## WHAT THIS EXERCISE ASKS
1 – Quote the hash table question from "Creating a hashtable" up to and including "that key's value.".
2 – In the entries, from the line with "Click the cloud" up to and including the line with "point(40,41)", change "registrant counter" to "attendee counter" and give only those lines, otherwise unchanged.

## TEXT BLOCK
------------------------------------------------------------------------

Creating a hashtable using vectors of vectors?

I'm currently trying to write a program that creates a hash table, using vectors of vectors for my collision resolution method.
The problem I am facing is that during runtime, a vector of vectors is created, but all of the Entry vectors inside remain of size 0. I know my put functions are faulty but I don't know where/why.
This is my first time creating a hash table and I'd appreciate any assistance in what the problem might be. My goal is to create a vector of Entry vectors, and each Entry has its associated key and value. After finding the hash value for a new Entry key, it should check the Entry vectors' key values to see if the key already exists. If it does, it updates that key's value.
This is a segment of table.cpp:
Table::Table(unsigned int maximumEntries) : maxEntries(100){
this->maxEntries = maximumEntries;
this->Tsize = 2*maxEntries;
}
Table::Table(unsigned int entries, std::istream& input){ //do not input more than the specified number of entries.
this->maxEntries = entries;
this->Tsize = 2*maxEntries;
std::string line = "";
int numEntries = 0;
getline(input, line);
while(numEntries<maxEntries || input.eof()){ // reads to entries or end of file
int key;
std::string strData = "";
convertToValues(key, strData, line);
put(key, strData); // adds each of the values to the tab;e
numEntries++;
getline(input,line);
}
}
void Table::put(unsigned int key, std::string data){
Entry newEntryObj(key,data); //create a new Entry obj
put(newEntryObj);
}
void Table::put(Entry e){ // creating the hash table
assert(currNumEntries < maxEntries);
int hash = (e.get_key() % Tsize);
Entry newEntry = Entry(e.get_key(), e.get_data());
for(int i = 0; i < hashtable[hash].size(); i++){
if (e.get_key() == hashtable[hash][i].get_key()){
hashtable[hash][i].set_data(e.get_data());
}
else{
hashtable[hash].push_back(newEntry); // IF KEY DOESNT EXIST, ADD TO THE VECTOR
}
}
}
This is Table.h
#ifndef table_h
#define table_h
#include "entry.h"
#include <string>
#include <istream>
#include <fstream>
#include <iostream>
#include <vector>
class Table{
public:
Table(unsigned int max_entries = 100); //Builds empty table with maxEntry value
Table(unsigned int entries, std::istream& input); //Builds table designed to hold number of entires
void put(unsigned int key, std::string data); //creates a new Entry to put in
void put(Entry e); //puts COPY of entry into the table
std::string get(unsigned int key) const; //returns string associated w/ param, "" if no entry exists
bool remove(unsigned int key); //removes Entry containing the given key
friend std::ostream& operator<< (std::ostream& out, const Table& t); //overloads << operator to PRINT the table.

------------------------------------------------------------------------

## MATERIAL SUPPLIED
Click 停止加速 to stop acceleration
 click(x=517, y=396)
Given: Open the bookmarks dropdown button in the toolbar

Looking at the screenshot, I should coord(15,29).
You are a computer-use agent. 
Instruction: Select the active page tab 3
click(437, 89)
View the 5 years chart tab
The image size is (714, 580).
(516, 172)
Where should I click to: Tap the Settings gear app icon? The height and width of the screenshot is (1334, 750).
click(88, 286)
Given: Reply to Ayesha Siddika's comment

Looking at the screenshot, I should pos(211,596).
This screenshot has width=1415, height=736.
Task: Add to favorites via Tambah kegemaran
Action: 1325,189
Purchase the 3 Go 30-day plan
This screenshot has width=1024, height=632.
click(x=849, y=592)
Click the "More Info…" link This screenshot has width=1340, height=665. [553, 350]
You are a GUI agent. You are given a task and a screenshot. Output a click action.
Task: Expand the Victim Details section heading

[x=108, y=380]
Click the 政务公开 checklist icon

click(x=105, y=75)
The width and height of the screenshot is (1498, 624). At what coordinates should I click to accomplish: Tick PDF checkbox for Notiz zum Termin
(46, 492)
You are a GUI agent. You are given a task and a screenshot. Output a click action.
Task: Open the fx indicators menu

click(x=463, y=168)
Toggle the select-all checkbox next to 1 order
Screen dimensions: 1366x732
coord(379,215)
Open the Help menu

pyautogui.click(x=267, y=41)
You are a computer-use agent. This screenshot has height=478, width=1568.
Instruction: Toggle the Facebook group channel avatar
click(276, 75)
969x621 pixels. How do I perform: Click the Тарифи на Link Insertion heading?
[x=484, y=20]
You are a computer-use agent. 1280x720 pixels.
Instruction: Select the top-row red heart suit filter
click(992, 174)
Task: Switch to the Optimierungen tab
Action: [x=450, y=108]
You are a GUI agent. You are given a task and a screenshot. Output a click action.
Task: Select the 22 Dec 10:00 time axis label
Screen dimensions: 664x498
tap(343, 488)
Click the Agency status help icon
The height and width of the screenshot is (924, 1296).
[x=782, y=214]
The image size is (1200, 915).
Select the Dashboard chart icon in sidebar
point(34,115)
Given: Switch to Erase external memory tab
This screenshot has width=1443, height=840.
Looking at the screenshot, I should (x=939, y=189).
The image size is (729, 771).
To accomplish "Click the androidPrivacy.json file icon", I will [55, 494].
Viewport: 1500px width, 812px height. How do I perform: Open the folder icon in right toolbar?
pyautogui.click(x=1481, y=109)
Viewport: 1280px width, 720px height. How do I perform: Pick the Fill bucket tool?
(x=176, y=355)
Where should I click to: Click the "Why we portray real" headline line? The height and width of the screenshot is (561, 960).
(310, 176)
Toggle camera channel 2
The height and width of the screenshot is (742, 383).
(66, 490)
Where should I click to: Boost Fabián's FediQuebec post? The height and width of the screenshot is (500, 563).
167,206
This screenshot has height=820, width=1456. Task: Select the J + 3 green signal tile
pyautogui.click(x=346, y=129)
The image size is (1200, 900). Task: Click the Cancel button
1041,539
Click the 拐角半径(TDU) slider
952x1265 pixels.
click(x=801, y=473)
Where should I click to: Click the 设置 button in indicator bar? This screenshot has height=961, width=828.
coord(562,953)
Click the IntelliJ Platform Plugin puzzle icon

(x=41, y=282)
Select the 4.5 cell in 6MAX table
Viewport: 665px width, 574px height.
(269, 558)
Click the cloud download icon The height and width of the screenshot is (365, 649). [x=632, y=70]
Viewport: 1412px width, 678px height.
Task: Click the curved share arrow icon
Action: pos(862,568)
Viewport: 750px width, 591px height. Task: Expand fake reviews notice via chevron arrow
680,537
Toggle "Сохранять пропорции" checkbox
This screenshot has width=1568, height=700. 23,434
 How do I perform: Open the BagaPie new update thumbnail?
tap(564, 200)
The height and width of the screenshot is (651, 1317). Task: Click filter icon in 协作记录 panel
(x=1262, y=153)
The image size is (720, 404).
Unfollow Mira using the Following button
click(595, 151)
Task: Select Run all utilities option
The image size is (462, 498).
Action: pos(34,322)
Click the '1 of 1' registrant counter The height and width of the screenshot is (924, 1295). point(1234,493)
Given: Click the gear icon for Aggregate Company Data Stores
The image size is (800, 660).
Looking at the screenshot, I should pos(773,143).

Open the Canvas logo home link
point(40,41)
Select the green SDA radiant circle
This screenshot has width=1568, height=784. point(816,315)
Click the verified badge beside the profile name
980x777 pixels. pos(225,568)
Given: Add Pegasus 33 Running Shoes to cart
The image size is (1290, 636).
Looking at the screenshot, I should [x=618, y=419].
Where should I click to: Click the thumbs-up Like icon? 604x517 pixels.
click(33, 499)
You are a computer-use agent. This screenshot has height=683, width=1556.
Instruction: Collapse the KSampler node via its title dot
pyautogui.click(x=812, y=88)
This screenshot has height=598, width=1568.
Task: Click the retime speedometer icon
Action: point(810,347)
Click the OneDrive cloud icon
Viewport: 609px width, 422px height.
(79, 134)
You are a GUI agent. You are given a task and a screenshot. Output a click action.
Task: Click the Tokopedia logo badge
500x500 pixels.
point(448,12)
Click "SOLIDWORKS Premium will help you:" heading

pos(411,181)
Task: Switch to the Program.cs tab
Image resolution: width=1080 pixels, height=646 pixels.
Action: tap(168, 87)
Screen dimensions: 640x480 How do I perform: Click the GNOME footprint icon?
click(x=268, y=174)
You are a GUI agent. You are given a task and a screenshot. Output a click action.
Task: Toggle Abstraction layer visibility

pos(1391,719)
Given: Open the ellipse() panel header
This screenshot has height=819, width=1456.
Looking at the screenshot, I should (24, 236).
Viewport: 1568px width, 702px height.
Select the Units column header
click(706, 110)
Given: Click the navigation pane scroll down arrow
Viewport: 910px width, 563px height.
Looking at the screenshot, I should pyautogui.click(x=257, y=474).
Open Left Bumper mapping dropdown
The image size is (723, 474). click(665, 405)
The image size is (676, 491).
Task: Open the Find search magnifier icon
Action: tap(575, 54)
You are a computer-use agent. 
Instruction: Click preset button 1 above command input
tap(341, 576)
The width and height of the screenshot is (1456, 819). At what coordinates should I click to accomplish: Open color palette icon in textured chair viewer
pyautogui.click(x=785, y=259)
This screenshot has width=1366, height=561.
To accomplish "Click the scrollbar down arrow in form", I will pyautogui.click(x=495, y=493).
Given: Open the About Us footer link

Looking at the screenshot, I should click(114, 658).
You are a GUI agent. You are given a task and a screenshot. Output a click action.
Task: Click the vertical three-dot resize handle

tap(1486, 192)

------------------------------------------------------------------------

## TASK RESPONSES
1 –
Creating a hashtable using vectors of vectors?

I'm currently trying to write a program that creates a hash table, using vectors of vectors for my collision resolution method.
The problem I am facing is that during runtime, a vector of vectors is created, but all of the Entry vectors inside remain of size 0. I know my put functions are faulty but I don't know where/why.
This is my first time creating a hash table and I'd appreciate any assistance in what the problem might be. My goal is to create a vector of Entry vectors, and each Entry has its associated key and value. After finding the hash value for a new Entry key, it should check the Entry vectors' key values to see if the key already exists. If it does, it updates that key's value.

2 –
Click the cloud download icon The height and width of the screenshot is (365, 649). [x=632, y=70]
Viewport: 1412px width, 678px height.
Task: Click the curved share arrow icon
Action: pos(862,568)
Viewport: 750px width, 591px height. Task: Expand fake reviews notice via chevron arrow
680,537
Toggle "Сохранять пропорции" checkbox
This screenshot has width=1568, height=700. 23,434
 How do I perform: Open the BagaPie new update thumbnail?
tap(564, 200)
The height and width of the screenshot is (651, 1317). Task: Click filter icon in 协作记录 panel
(x=1262, y=153)
The image size is (720, 404).
Unfollow Mira using the Following button
click(595, 151)
Task: Select Run all utilities option
The image size is (462, 498).
Action: pos(34,322)
Click the '1 of 1' attendee counter The height and width of the screenshot is (924, 1295). point(1234,493)
Given: Click the gear icon for Aggregate Company Data Stores
The image size is (800, 660).
Looking at the screenshot, I should pos(773,143).

Open the Canvas logo home link
point(40,41)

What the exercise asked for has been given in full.